0449852 - ÚFM 2016 RIV CZ eng A - Abstrakt
Chlupová, Alice - Man, Jiří - Polák, Jaroslav - Karjalalinen, L.P.
On the relation of microstructure and low-cycle fatigue properties of 301LN austenitic stainless steel after reversion annealing.
Book of Abstracts. 17th International Conference on the Strength of Materials (ICSMA-17).
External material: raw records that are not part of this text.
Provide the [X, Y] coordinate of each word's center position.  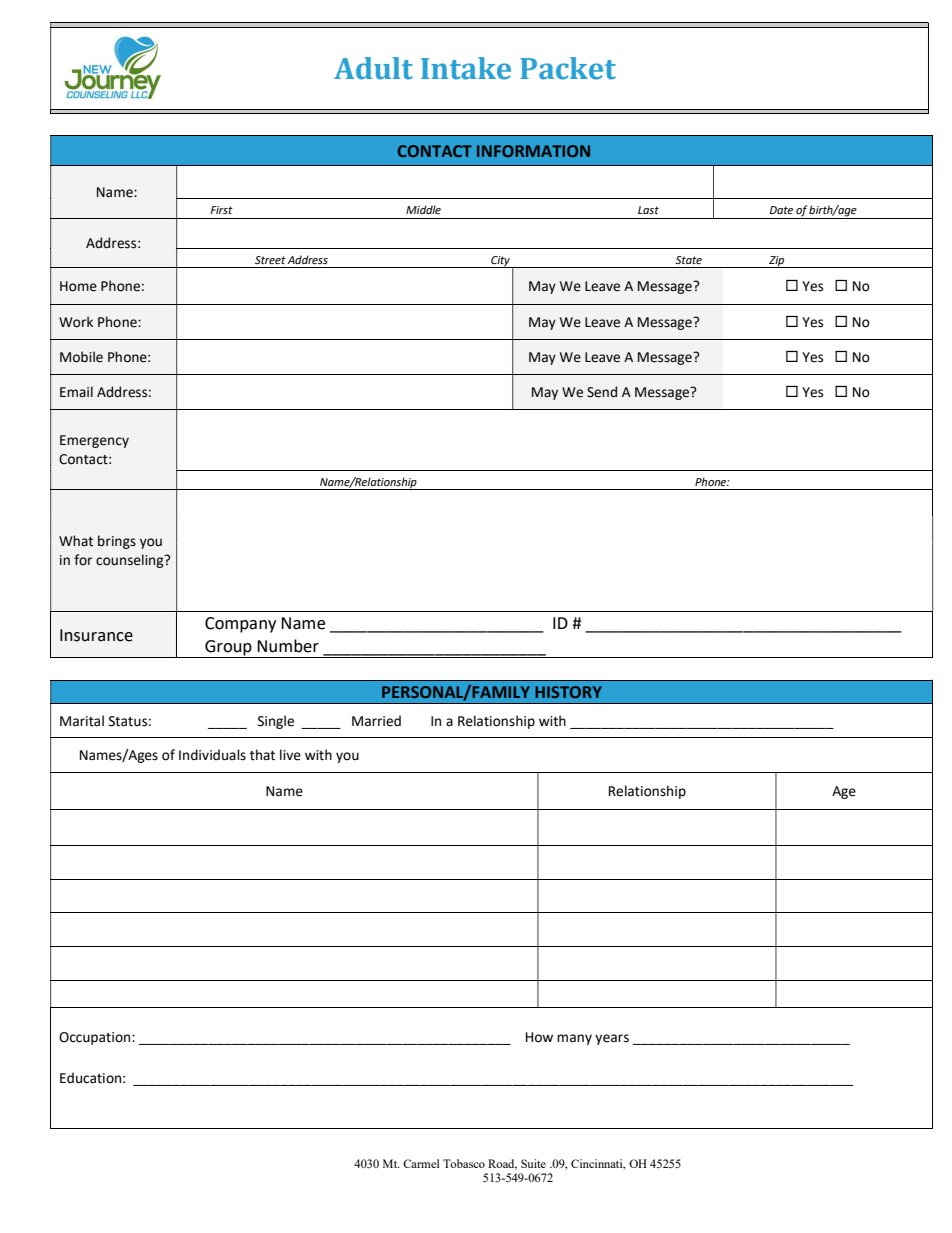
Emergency [94, 441]
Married [376, 721]
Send [602, 392]
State [688, 260]
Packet [568, 68]
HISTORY [568, 692]
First [221, 210]
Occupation [96, 1038]
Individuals [212, 755]
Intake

Brno: Ústav fyziky materiálů AV ČR, v. v. i., 2015 - (Dlouhý, A.; Kunz, L.). s. 50-50. ISBN 978-80-87434-07-9.
[ICSMA-17 International Conference on the Strength of Materials /17./. 09.08.2015-14.08.2015, Brno]
Grant CEP: GA ČR GA13-32665S
Institucionální podpora: RVO:68081723
Klíčová slova: fatigue * austenitic stainless steel * ultrafinegrained material
Kód oboru RIV: JL - Únava materiálu a lomová mechanika

Grain refinement effect on mechanical response of austenitic stainless steel AISI 301LN to monotonic and mainly low-cycle fatigue loading was investigated. Reversion annealing based on the martensite to austenite phase transformation resulted in coarse grained (CG) and ultrafine grained (UFG) microstructure with grain sizes of 14 µm and 1.4 µm respectively. Fatigue behaviour was characterised by cyclic hardening/softening curves, fatigue life curves and using additional analysis of hysteresis loops for both UFG and CG materials. Fully reversed fatigue loading of thin sheet specimens was performed with the help of anti-buckling fixtures in total strain control regime at room temperature. Two times higher yield stress of UFG material in comparison with CG counterpart resulted in considerably different stress amplitudes at the start of cycling. Nevertheless due to more pronounced cyclic hardening of the CG material the stress amplitudes of both materials before fracture are almost identical. UFG material under total strain control conditions has higher fatigue life. Whereas CG material exhibited typical shape of hysteresis loop, a distinct constriction of the loop was detected in case of UFG material. Evolution of the first derivative of both tensile and compression half-loops showed that the constriction effect is most pronounced at the start of cycling and diminishes with increasing number of cycles. To reveal the destabilization of austenitic structure and to evaluate the extent of deformation induced by martensitic transformation Ferritescope measurements were performed prior and after mechanical tests. Profiles of magnetic phase content (i.e. deformation induced martensite) along the specimen gauge length were obtained. The maximum amount of magnetic phase after tensile test reached similar values for both CG and UFG materials. Cyclic loading with the same strain amplitude resulted in higher fraction of martensite in CG material.
Trvalý link: http://hdl.handle.net/11104/0251271